The overall trends match their findings in a similar study with a better response rate in 2011, so Samara is confident it’s in line with Parliamentarians’ feelings at that time.
MPs heckle for a number of reasons, said Samara’s executive director Jane Hilderman. Some say they heckle when they feel an opponent is misrepresenting the facts, or to register their disagreement with whatever is being said and get it entered into the official record.
(In Hansard, the official transcript of Parliamentary proceedings, heckling is often recorded as, “Some hon. Members: Oh, oh!”)
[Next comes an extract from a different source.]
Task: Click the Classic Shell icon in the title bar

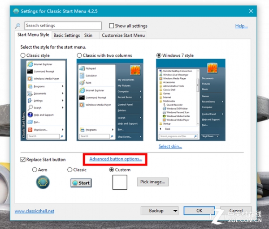Action: click(x=17, y=11)
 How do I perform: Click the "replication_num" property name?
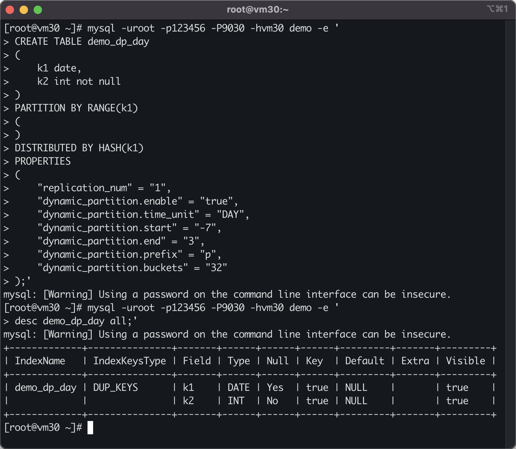tap(85, 188)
WATCH: Speaker Geoff Regan’s inaugural speech to the House of Commons. He says there will be no heckling – and is immediately heckled
MPs aren’t necessarily aiming for the official transcript though. “This is often for the media newscasts at night so there’s not a quiet tacit approval, instead you hear MPs yelling back,” said Hilderman. “You know that this isn’t a position that there’s consensus on.”
Finally, MPs also heckle to “support their team” or to feel part of the action, she said. She attributes this partly to a frustration among backbench MPs, who aren’t often able to contribute to debates.
“It’s how they feel that they can still contribute.”
Heckling is more than just annoying – it can affect how MPs participate in debates, according to Samara.
“Most MPs said that heckling didn’t affect their propensity to participate and stand up and debate. There was a minority, 20 per cent, that said, ‘Actually, it does change my willingness to participate,’” Hilderman said.
Of the five MPs who said they were less likely to participate due to heckling, four were women.
“That should still be alarming to Parliamentarians, to Canadians. We want a House of Commons where the MPs that we elect can go and do their jobs regardless of who they are or their background,” she said.
Women MPs also tend to report hearing more offensive heckles – comments about weight, age, race and appearance – than men, even if those heckles aren’t necessarily directed at the women. Hilderman isn’t sure why that is.
“Whether that means men just don’t register those heckles and it goes right on by them, whereas women are more astute and remember them later and sort of internalize them, that may be one reason.”
The House isn’t beyond hope, Hilderman said.
“If there’s a chance to change the culture, it’s probably now.”
“Over 50 per cent of the MPs are new, and our research suggests that those new MPs have not made a habit of heckling, it’s actually the veterans who are known to heckle more.”
The Speaker of the House also has a role to play, said Hilderman. He could “name and shame” hecklers or penalize offending MPs.
And Canadians can let their representatives know that they’ve had enough.
“This is a point that Speaker [Geoff] Regan raised right before Christmas, that if Canadians remind MPs that this is not what we’re looking for from our representatives, that will also help the effort to improve the general civility of the House of Commons.”